====== SUPPLIED RECORDS
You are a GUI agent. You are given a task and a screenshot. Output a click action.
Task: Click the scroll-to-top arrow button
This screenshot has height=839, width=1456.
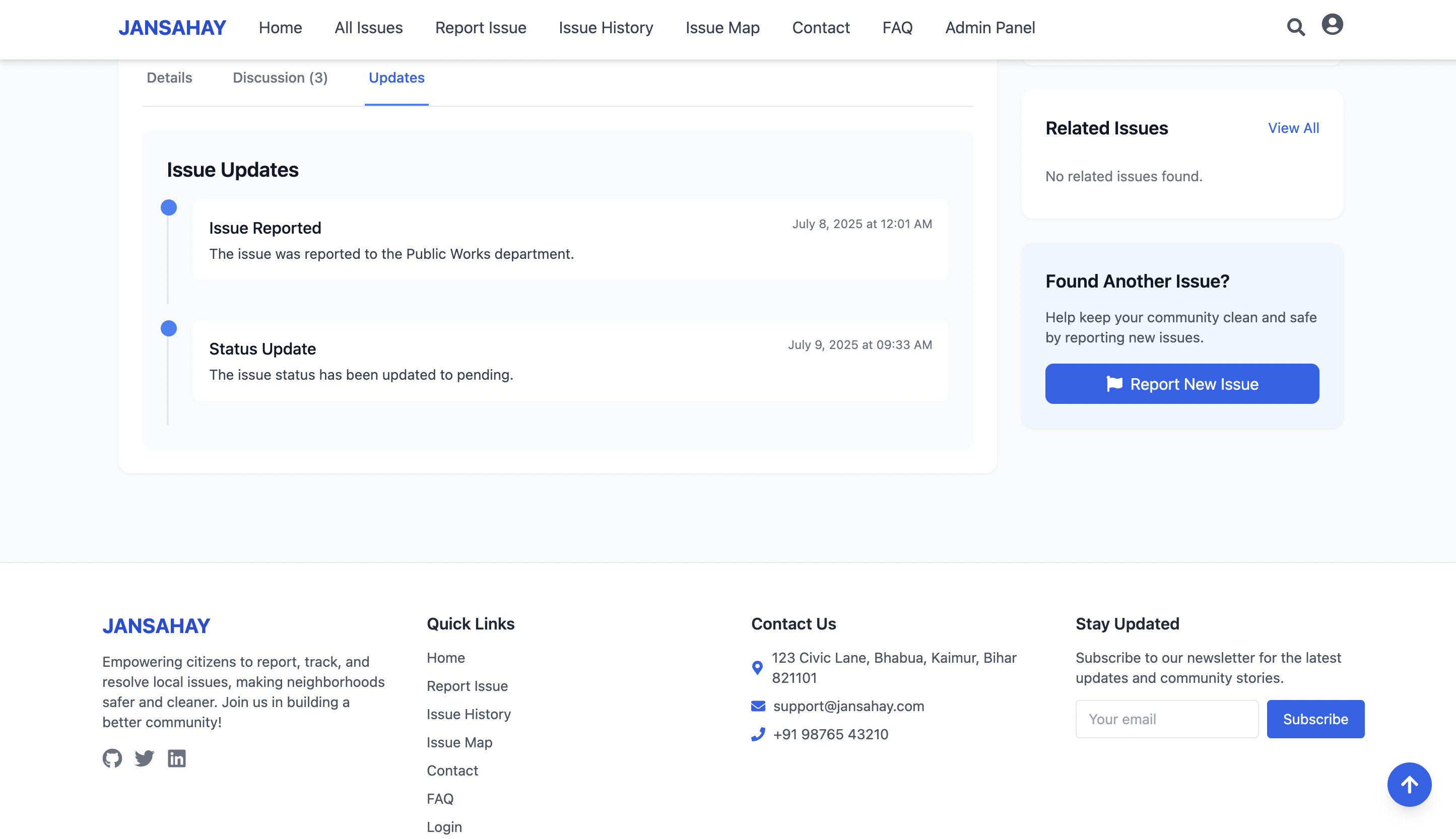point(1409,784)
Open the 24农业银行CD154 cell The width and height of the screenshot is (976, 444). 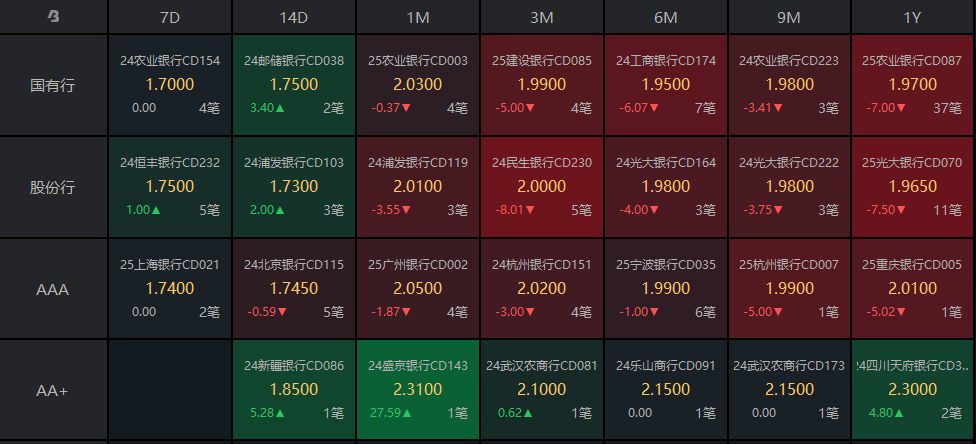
============
====== SUPPLIED RECORDS
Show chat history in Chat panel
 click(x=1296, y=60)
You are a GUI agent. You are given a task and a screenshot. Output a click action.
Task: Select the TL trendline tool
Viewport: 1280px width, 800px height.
============
WHAT NEEDS TO BE DONE ▸ Rewrite the data above as a JSON list of strings, one string per line and no blank lines. Begin at the line that has "Show chat history in Chat panel" and stop after the line that has "Viewport: 1280px width, 800px height.".

SOLVED PROBLEM ▸
[
  "Show chat history in Chat panel",
  " click(x=1296, y=60)",
  "You are a GUI agent. You are given a task and a screenshot. Output a click action.",
  "Task: Select the TL trendline tool",
  "Viewport: 1280px width, 800px height."
]